That approach is itself noteworthy. Space hardware is often designed and built direct from drawing board to finished product, using components and systems with some flight history. GP-B doesn’t have that luxury-nor does it have any margin for error. "This is not a straightforward engineering task," says John Turneaure, a co-principal investigator on the project. After working out the design concept, the team developed small portions of the hardware and demonstrated that each would work. Next, they put these pieces together in small groups for subsystem testing and finally assembled the subsystems in order to test the workings of the complete instrument.

In practical terms that means the team has had to build, test, and refine two prototypes of the GP-B probe that will never even fly in space. A scaled-down version of the probe, designed to test the gyroscopes’ performance in low gravity, is scheduled to fly on the shuttle in 1995.

Then there’s the nightmarish "Gravity Probe B Error Tree" to consider. That’s a poster that shows 177 boxes representing factors that could affect GP-B’s final measurements. On a mission where a random gas molecule in the instrument or too much sloshing of the liquid helium could queer the whole thing, the tolerances for each of those 177 factors must be excruciatingly fine to guarantee valid results. Says science mission project manager Jeremy Kasdin, whose office displays the poster, "The idea is to make sure we’ve tracked all the errors, understand them, and can drive them down." But always there is the overarching question: What if the gyroscopes get rocked by a disturbance no one had foreseen?

Everitt has obviously fielded this question before. He fairly leaps to the board in his office and launches into an hour-long lecture on the checks, cross-checks, and redundancies built into GP-B, as well as the years he and his colleagues have spent considering the possible effects of everything from cosmic rays to micrometeoroids--at the end of which he say, "So I’ve really just given you flavors, rather than a detailed argument of why I think the results of this experiment will be very believable."

## Work instructions
1) According to the Gravity Probe B excerpt, how many boxes appear on the "Gravity Probe B Error Tree" poster?
2) Write a continuation of the Gravity Probe B excerpt that follows on from its final sentence.

## Data section

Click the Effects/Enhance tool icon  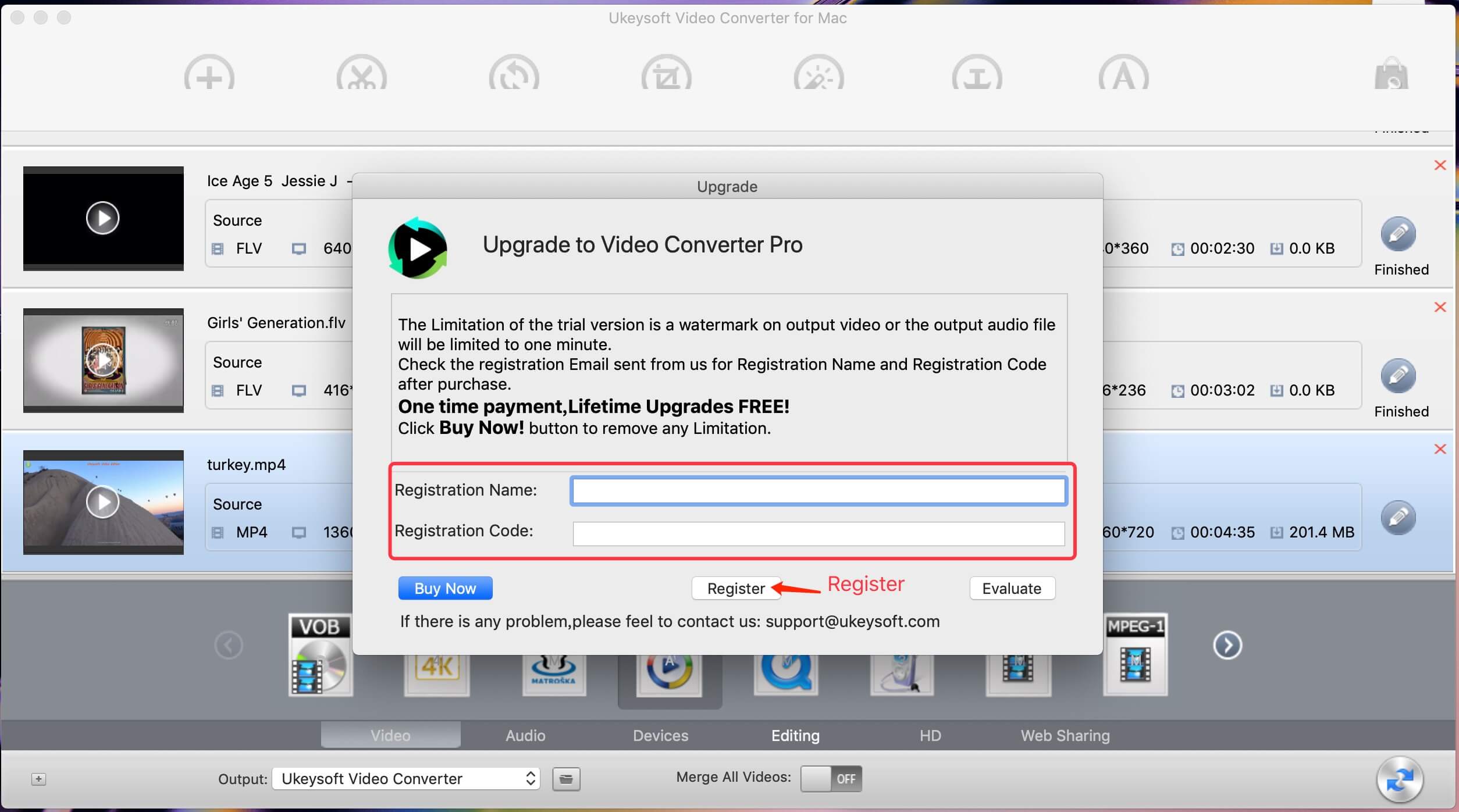pos(819,76)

## Final answers
1) 177

2)
This, when you talk to the GP-B team, is the hope they profess. Not to overthrow Einstein. Not to lay the foundation for a new theory of the universe. "I’d like to see experimental results with very low uncertainty and internal consistency which other scientists will believe," says John Turneaure.

But that’s just the problem, say some critics of GP-B, who contend that the vast majority of the scientific community already believes the theory of general relativity. It’s been supported increasingly by sophisticated astronomical observations, say these critics; GP-B is a risky, one-shot experiment that can’t be corroborated by another, so why not spend our money in a potentially more productive area?

To which Everitt and his team reply that, accepted or not, Einstein’s theory needs revision. For one thing, it doesn’t square with quantum mechanics. Furthermore, while Einstein’s theory of special relativity, which weaved space and time together and produced the famous equation E=mc2, is well verified, his theory of general relativity isn’t. Though a few observations confirm certain aspects of general relativity (see "The Case for Einstein,"), important aspects of the theory have yet to be tested by traditional scientific experimentation. Given a chance to do that--to achieve some results that are unprecedented in their precision and others that are altogether unique--why not try?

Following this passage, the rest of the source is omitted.